僕は子供の頃、梅干しが大嫌いでした。
というか祖母の漬ける梅干しが大嫌いでした。
口がひん曲がるかと思うほど塩辛くて、咽そうになるほど酸っぱくて、とても子供が喜んで食べるような代物ではなかったのです。
なので1、2度口にして以来、僕は梅干しには近づこうとはしませんでした。
長じて気づいたのですが祖母の梅干しが格別に強烈な味だったわけではなく昭和三、四十年代の頃、家で漬ける梅干しはどれも強烈に塩辛かったようです。
やがて梅干しを漬けるご家庭も減って梅干しはスーパーで買ってくるかコンビニのおにぎりに入っているような食べ物に変遷していきました。
で、僕も試しに買ってみたのですが……
意外に美味しい。
確かに塩気も強いし酸味もあるけどかつて食べた自家製の梅干しよりずっとマイルドで食べやすい。
そんな味に至るまでには生産者さんの紆余曲折な努力があったのでしょうが、この味に至ったということはみんな昔の梅干しは塩辛くて酸っぱすぎる!

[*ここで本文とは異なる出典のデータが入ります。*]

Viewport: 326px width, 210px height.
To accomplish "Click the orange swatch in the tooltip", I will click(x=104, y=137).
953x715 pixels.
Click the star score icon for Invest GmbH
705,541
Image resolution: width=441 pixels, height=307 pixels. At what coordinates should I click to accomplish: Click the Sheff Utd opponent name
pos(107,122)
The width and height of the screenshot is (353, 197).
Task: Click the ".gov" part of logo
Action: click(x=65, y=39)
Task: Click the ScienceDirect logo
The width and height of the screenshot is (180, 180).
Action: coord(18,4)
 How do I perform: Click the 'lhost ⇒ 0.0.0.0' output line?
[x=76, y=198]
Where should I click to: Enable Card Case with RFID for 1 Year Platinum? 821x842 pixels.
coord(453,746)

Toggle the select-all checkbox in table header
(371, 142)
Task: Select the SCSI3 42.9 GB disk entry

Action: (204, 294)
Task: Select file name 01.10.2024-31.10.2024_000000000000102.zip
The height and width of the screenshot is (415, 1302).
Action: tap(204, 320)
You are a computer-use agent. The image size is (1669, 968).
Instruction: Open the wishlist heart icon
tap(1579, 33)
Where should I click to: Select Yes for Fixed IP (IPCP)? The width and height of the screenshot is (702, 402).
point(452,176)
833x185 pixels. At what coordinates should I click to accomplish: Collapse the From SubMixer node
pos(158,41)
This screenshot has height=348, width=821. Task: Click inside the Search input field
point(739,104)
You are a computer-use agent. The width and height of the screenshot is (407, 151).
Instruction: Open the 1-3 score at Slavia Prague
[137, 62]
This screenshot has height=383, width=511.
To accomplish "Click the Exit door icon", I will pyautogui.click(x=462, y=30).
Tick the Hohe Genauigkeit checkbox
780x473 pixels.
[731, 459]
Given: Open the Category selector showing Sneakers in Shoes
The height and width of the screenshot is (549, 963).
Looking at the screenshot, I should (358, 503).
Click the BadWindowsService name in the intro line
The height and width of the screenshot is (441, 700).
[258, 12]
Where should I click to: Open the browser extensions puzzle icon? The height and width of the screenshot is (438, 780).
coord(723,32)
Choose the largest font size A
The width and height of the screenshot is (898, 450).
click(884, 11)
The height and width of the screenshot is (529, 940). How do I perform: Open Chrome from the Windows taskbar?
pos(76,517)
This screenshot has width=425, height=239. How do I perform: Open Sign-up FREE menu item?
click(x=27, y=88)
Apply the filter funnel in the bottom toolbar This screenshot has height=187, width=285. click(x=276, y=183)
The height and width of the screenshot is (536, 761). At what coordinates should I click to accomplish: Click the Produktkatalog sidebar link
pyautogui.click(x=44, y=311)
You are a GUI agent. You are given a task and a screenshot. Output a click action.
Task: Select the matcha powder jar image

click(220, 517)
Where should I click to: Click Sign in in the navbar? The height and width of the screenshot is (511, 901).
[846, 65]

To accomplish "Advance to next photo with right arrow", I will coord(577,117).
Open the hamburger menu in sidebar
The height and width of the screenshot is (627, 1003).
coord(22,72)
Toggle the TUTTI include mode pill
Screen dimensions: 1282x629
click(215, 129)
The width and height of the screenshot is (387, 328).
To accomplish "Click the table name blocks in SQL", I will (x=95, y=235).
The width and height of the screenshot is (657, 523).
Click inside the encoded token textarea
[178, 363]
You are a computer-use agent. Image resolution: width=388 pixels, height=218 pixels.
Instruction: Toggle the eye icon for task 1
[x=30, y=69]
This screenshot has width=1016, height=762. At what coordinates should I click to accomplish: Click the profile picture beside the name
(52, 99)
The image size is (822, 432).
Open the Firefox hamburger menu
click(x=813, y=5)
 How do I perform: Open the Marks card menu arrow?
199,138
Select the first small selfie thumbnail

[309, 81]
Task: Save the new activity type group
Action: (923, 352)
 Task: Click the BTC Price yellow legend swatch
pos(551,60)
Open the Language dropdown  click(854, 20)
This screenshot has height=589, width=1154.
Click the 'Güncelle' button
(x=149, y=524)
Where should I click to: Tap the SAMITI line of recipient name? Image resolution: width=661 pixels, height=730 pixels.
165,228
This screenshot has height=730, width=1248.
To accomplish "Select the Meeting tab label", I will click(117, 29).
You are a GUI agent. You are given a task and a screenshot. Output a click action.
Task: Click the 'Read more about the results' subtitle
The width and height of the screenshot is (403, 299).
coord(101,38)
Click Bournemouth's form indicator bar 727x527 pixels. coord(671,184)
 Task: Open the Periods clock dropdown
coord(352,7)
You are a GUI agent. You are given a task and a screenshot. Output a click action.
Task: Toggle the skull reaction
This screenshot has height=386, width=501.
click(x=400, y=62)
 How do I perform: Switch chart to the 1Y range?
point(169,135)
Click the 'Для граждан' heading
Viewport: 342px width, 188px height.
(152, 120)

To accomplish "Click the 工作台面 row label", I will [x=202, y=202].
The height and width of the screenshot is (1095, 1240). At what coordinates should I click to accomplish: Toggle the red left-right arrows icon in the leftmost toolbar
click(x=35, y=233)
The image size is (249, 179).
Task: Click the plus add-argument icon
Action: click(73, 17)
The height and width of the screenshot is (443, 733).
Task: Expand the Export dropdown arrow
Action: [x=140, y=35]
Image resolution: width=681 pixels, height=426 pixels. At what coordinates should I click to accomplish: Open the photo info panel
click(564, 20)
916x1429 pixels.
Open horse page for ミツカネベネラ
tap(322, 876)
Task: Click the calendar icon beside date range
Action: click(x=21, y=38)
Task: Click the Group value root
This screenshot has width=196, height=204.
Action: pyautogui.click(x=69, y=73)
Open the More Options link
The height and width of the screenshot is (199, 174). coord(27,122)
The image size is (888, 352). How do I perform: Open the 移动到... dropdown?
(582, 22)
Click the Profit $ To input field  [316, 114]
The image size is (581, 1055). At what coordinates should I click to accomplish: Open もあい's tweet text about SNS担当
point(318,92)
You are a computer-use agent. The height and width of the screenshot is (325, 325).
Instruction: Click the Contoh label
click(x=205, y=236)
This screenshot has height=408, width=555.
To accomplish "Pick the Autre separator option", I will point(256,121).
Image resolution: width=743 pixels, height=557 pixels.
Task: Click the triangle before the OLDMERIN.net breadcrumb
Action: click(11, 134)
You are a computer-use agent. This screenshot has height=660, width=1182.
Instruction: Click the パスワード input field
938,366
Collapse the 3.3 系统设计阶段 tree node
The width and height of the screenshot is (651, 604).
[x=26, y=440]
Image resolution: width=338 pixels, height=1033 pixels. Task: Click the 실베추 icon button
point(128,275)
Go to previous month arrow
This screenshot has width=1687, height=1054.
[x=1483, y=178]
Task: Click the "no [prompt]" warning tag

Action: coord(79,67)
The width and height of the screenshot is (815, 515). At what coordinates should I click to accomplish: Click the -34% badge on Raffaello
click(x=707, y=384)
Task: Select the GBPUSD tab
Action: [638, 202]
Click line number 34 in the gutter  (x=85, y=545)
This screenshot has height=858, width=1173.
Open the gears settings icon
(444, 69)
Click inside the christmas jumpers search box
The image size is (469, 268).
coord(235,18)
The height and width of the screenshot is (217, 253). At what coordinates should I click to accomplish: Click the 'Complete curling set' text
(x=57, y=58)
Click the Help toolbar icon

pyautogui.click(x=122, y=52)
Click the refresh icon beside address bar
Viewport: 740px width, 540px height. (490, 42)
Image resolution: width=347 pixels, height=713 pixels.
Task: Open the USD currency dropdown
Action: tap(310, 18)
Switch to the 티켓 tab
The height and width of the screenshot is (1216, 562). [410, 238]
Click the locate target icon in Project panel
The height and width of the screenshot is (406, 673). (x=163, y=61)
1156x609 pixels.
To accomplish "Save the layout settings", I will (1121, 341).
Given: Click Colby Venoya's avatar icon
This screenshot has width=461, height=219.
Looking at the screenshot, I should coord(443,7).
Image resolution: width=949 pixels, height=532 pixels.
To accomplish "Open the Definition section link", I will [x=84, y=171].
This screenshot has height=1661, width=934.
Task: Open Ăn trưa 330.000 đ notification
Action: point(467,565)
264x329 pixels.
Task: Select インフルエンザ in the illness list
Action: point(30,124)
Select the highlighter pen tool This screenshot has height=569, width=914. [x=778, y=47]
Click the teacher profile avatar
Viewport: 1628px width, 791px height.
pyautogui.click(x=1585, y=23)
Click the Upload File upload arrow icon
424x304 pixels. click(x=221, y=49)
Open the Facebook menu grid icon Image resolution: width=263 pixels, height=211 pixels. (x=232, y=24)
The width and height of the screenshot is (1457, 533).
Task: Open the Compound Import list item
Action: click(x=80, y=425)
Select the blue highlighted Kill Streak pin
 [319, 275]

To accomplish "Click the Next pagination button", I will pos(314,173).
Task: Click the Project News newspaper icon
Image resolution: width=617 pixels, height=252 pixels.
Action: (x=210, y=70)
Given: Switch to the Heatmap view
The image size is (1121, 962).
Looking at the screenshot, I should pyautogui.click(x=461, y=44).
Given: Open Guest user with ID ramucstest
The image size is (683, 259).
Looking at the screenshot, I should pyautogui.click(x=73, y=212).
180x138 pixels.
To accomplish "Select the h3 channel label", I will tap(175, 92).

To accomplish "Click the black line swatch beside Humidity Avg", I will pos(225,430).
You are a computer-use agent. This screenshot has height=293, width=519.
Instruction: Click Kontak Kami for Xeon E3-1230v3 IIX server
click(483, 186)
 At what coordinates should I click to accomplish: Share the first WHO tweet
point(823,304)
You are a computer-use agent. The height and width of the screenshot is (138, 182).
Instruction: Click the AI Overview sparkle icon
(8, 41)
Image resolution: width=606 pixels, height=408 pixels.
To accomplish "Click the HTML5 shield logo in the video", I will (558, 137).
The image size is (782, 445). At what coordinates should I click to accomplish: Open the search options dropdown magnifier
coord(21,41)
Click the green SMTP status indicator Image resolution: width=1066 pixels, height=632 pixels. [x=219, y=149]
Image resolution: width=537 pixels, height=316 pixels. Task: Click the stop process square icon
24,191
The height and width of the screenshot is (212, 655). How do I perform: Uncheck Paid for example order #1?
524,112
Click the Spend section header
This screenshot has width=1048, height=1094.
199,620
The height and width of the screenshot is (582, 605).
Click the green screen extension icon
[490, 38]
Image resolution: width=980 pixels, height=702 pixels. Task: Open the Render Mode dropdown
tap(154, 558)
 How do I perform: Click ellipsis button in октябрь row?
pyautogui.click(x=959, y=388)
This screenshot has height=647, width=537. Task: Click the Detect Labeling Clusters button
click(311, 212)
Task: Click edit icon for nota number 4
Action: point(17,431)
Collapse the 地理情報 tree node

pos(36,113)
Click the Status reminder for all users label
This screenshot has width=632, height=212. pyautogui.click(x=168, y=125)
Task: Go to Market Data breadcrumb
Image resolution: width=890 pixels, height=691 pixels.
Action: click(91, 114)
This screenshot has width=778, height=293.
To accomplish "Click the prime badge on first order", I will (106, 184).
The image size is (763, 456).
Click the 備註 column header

って不満に思ってたんじゃないかなと笑っちゃいました。
美味しんぼの影響なのか昔ながらの製法をありがたがるのが真のグルメだ──みたいな風潮がバブル景気の頃にはありましたが食べ比べてみればずっと味が良くなっている食べ物ってたくさんあるよなぁと思った次第です。
今では梅干しは我が家の常備菜でいつも冷蔵庫の隅にストックされています。
主菜が脂っこい肉料理の時などはさっぱり風味の副菜を作るのに大活躍してくれるんですよ。
【材料】(2人分)
-調理時間:10分-
- れんこん:1節(100gくらい)
- オリーブオイル:12g(大匙1)
- 塩、ブラックペパー:少々
- 梅干し:1粒
- 味噌(できれば白味噌):6g(小匙1)
【作り方】
- 蓮根は7mm厚の輪切りにします。フライパンにオリーブオイルを入れて中火にかけ蓮根が重ならないように並べて焼きます。両面をきつね色になるまで焼いたら塩、ブラックペッパーを振って火を止めます。
- 1.をやっている間に梅干しは種から外して実を叩き、白味噌とよく和えます。
- 1,を皿に盛り付け、上から2.を塗ればできあがり。
【一口メモ】
- 焼いたれんこんの風味が香ばしくて良い香り。梅味噌はちょっと濃い味ですが酸味強くてさっぱりしているのでついつい手が伸びてしまいます。
- 和風カナッペといった感じの料理でパーティーの前菜にも出せますが副菜としてもおススメ。れんこん2枚で梅味噌を挟めばお弁当のお菜にもできますよ。
- 梅味噌にみじん切りにした大葉や炒り胡麻を加えると風味が変わって楽しいです。焼き海苔、おろし生姜、わさびなどを入れるのもあり。梅味噌を多めに作ってシェアし、いろいろなテイストを楽しんでくださいな。